WORK ITEM
Produce exactly the lines from the one holding "Viewport: 694px width, 420px height." through the last line of the data below, with every picture left out.

[Saved entries]
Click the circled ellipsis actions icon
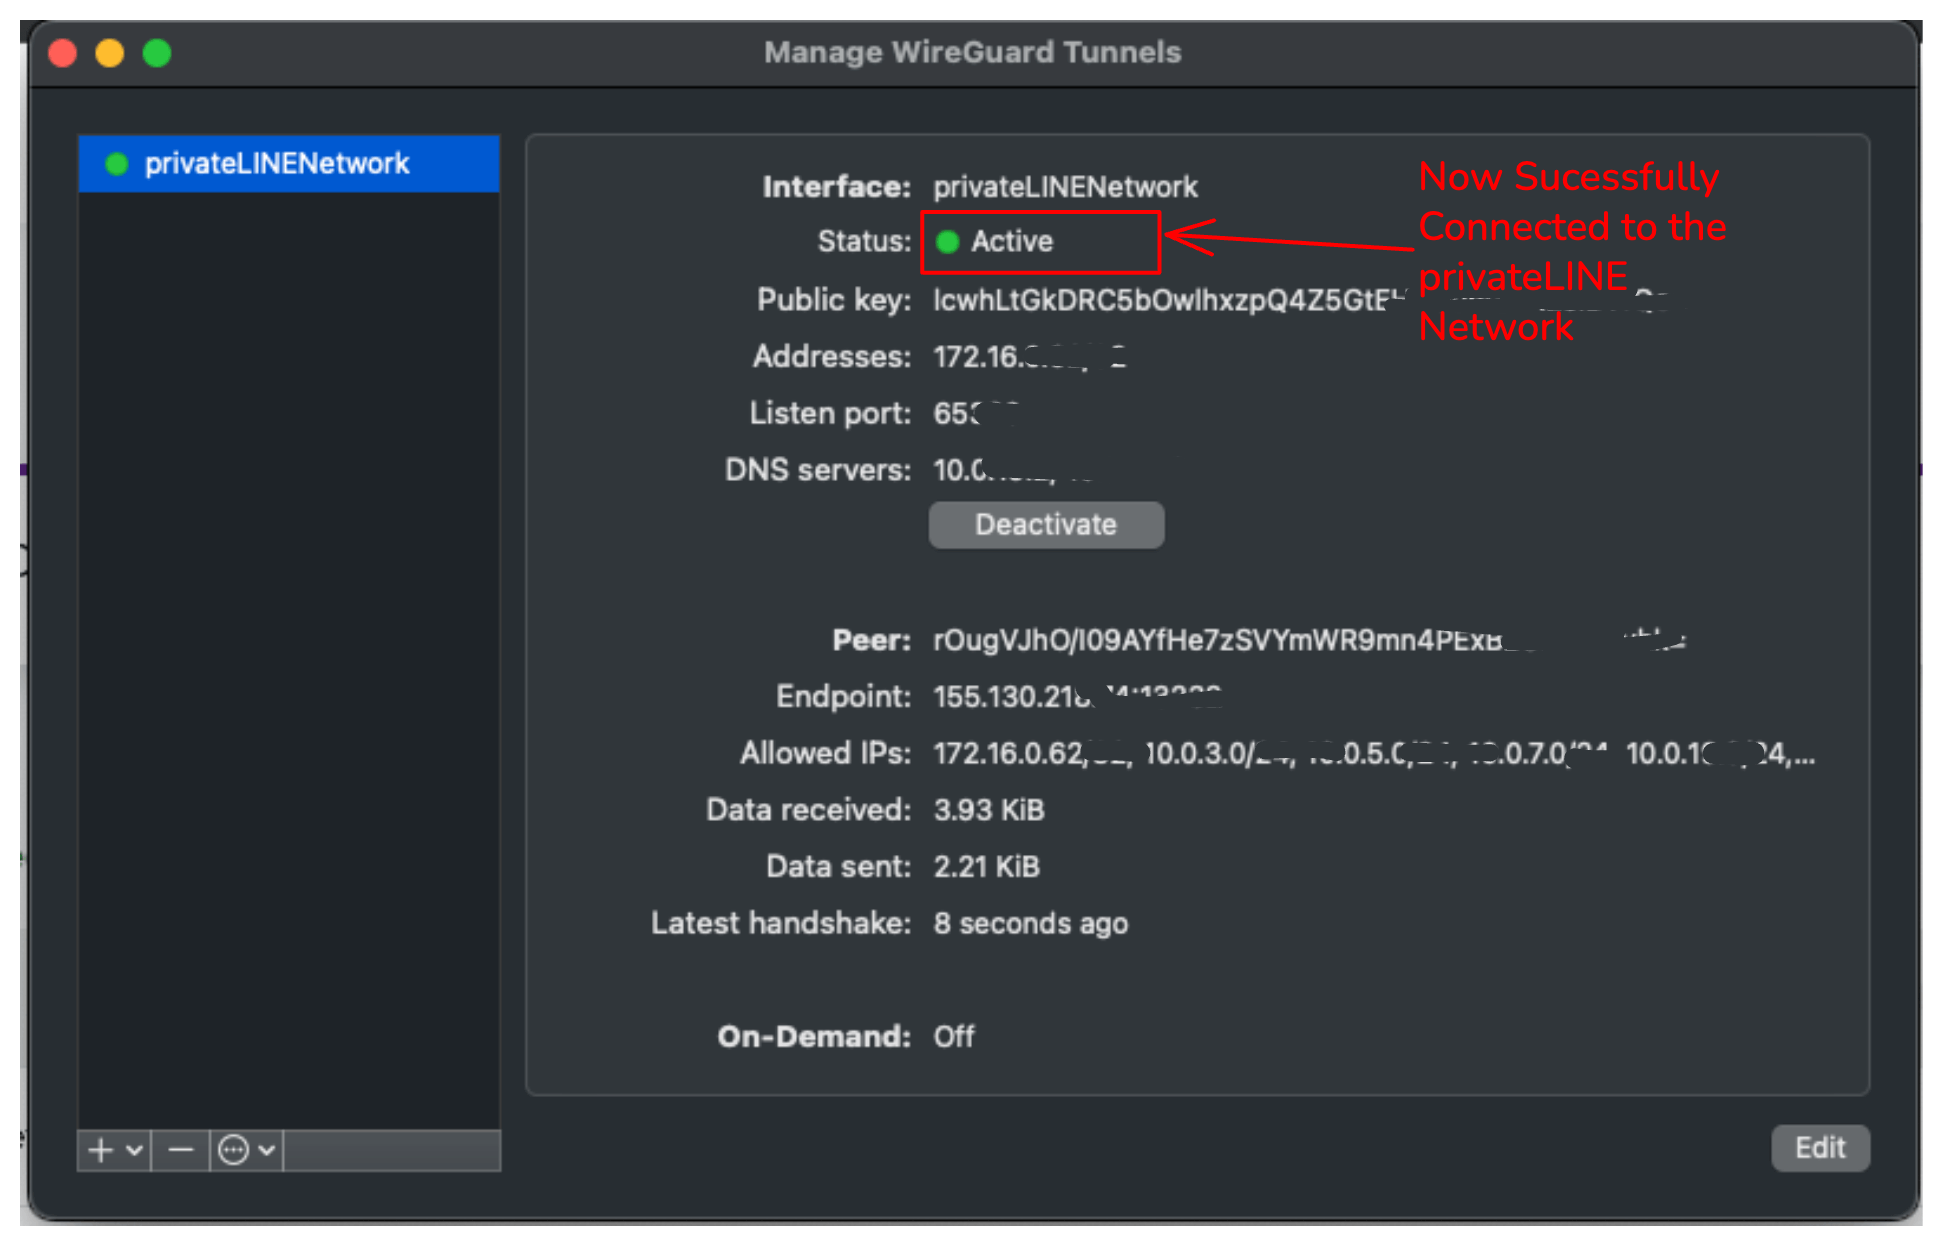This screenshot has width=1942, height=1246. pos(234,1150)
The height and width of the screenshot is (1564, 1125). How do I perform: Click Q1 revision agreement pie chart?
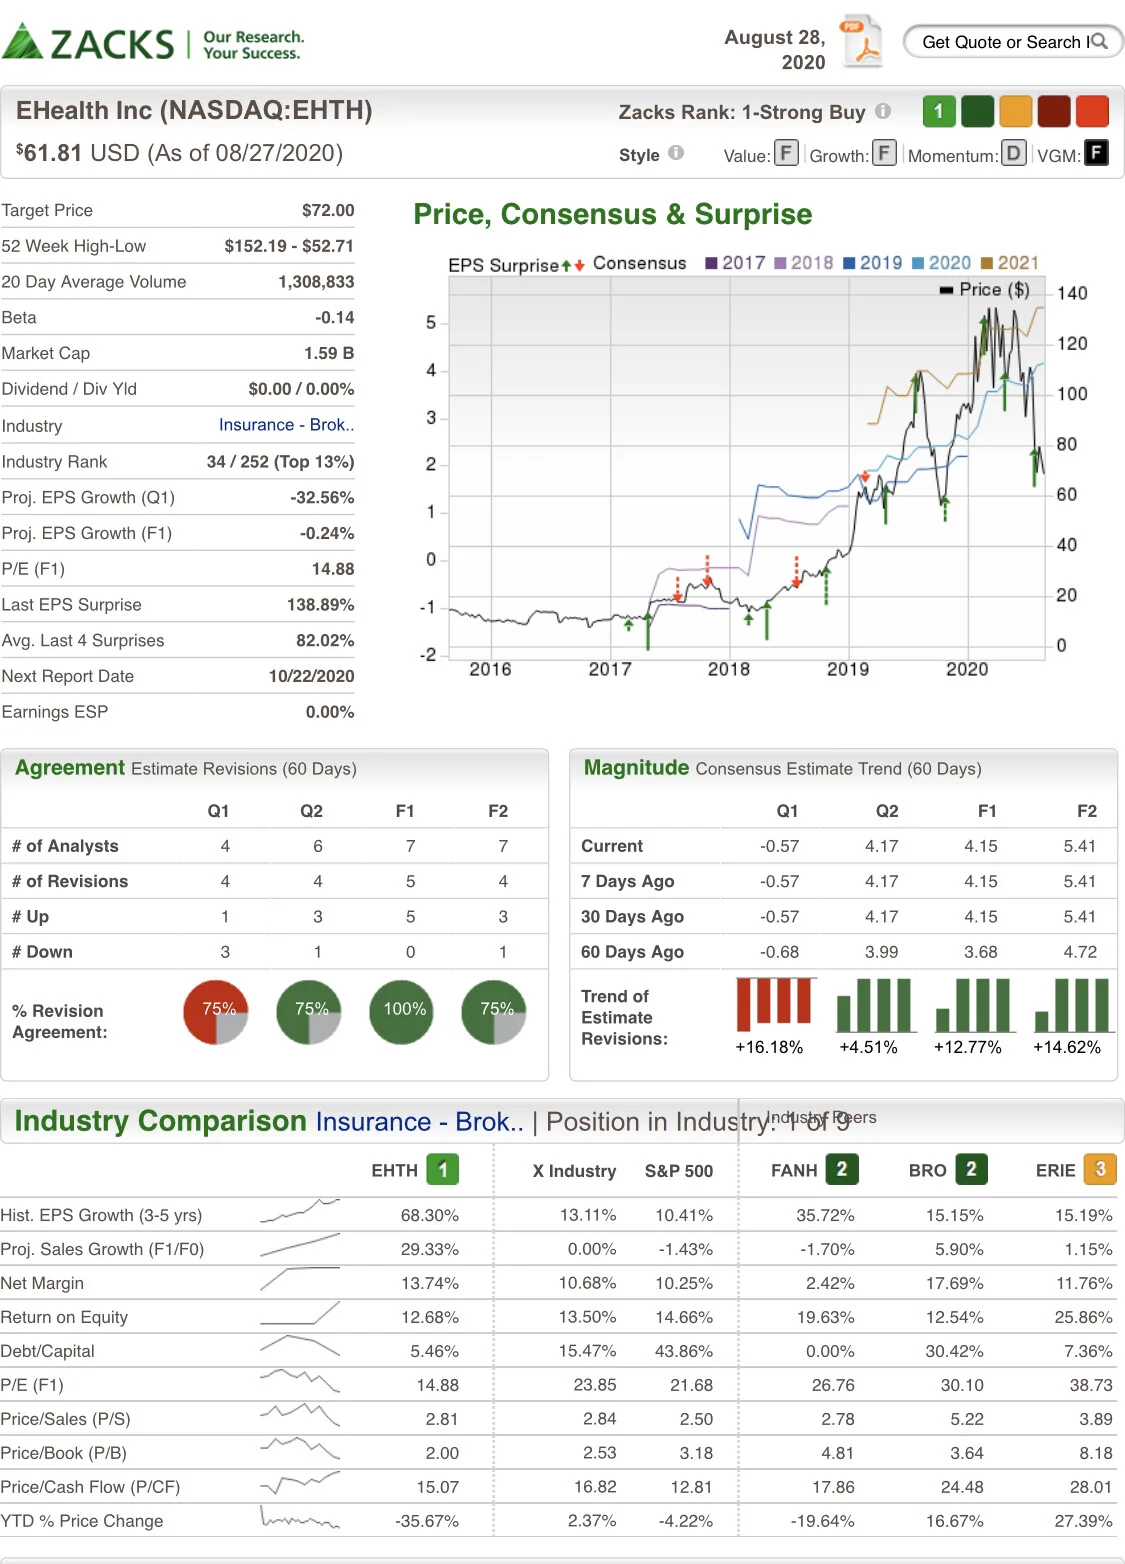[x=216, y=1012]
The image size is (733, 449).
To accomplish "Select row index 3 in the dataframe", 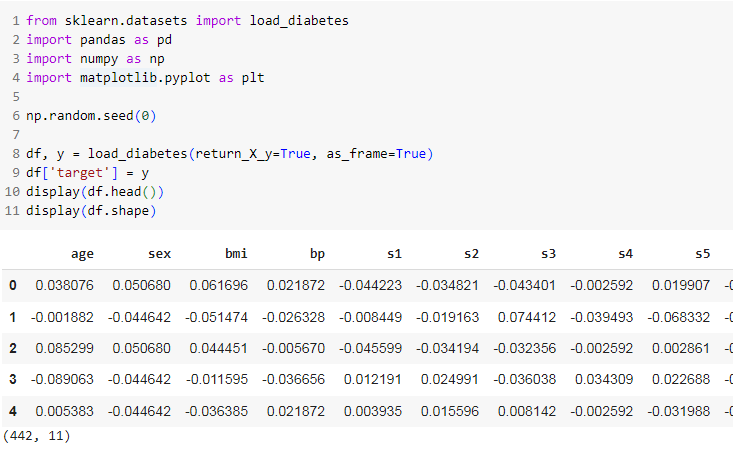I will (13, 380).
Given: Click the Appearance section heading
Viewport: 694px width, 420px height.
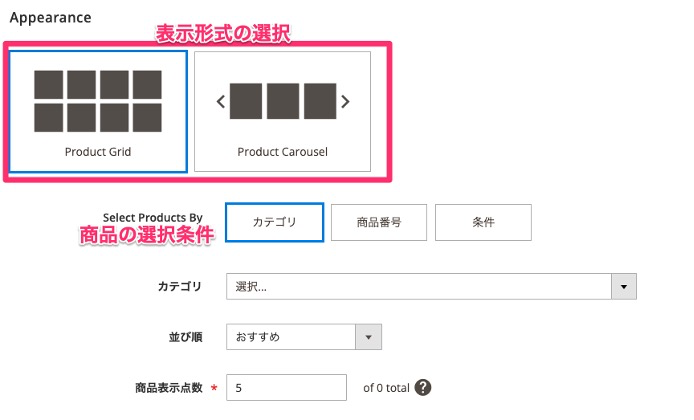Looking at the screenshot, I should (50, 18).
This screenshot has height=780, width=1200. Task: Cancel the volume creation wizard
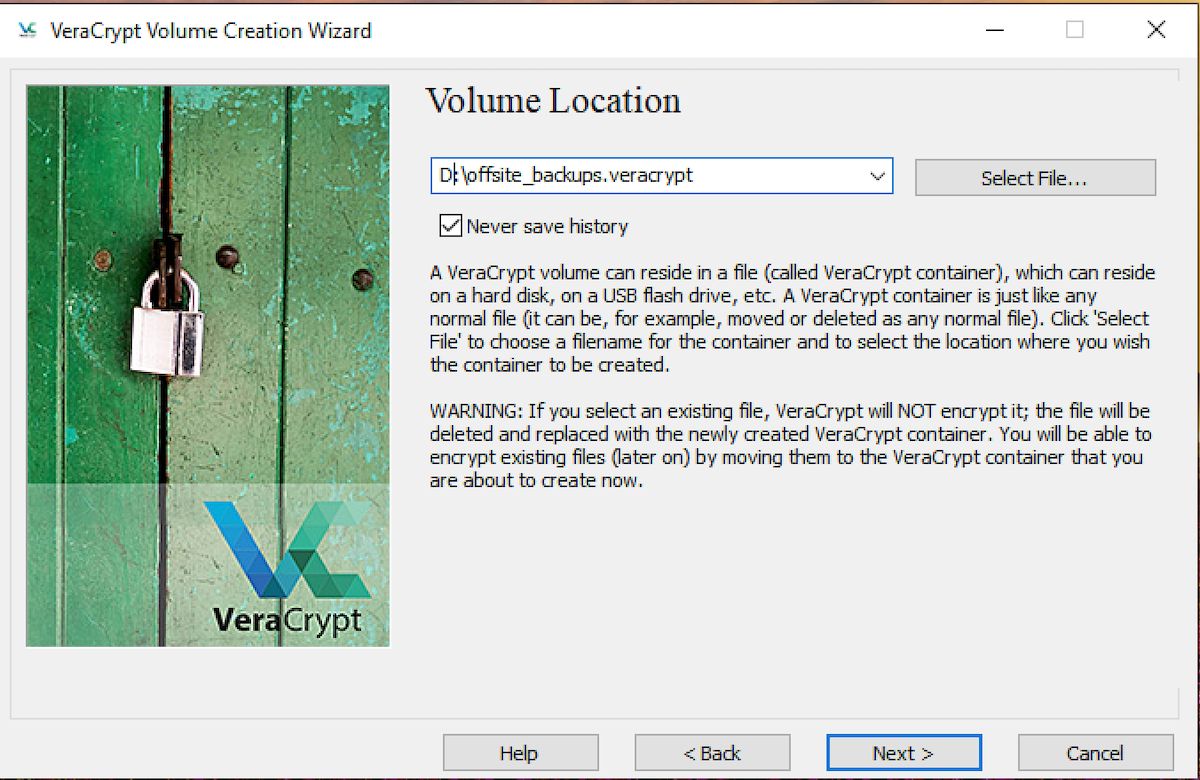coord(1095,753)
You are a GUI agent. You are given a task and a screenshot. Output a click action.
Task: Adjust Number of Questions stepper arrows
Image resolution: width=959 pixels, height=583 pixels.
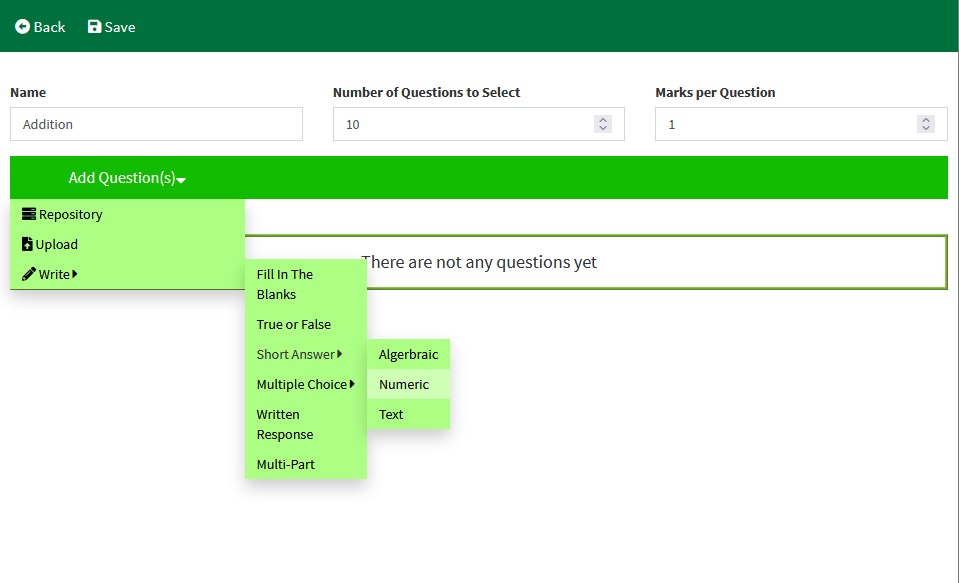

ANSWER TO THIS TASK
Viewport: 694px width, 420px height.
Looking at the screenshot, I should (50, 18).
This screenshot has height=780, width=1200. Task: Cancel the volume creation wizard
coord(1095,753)
You are a GUI agent. You are given a task and a screenshot. Output a click action.
Task: Adjust Number of Questions stepper arrows
Image resolution: width=959 pixels, height=583 pixels.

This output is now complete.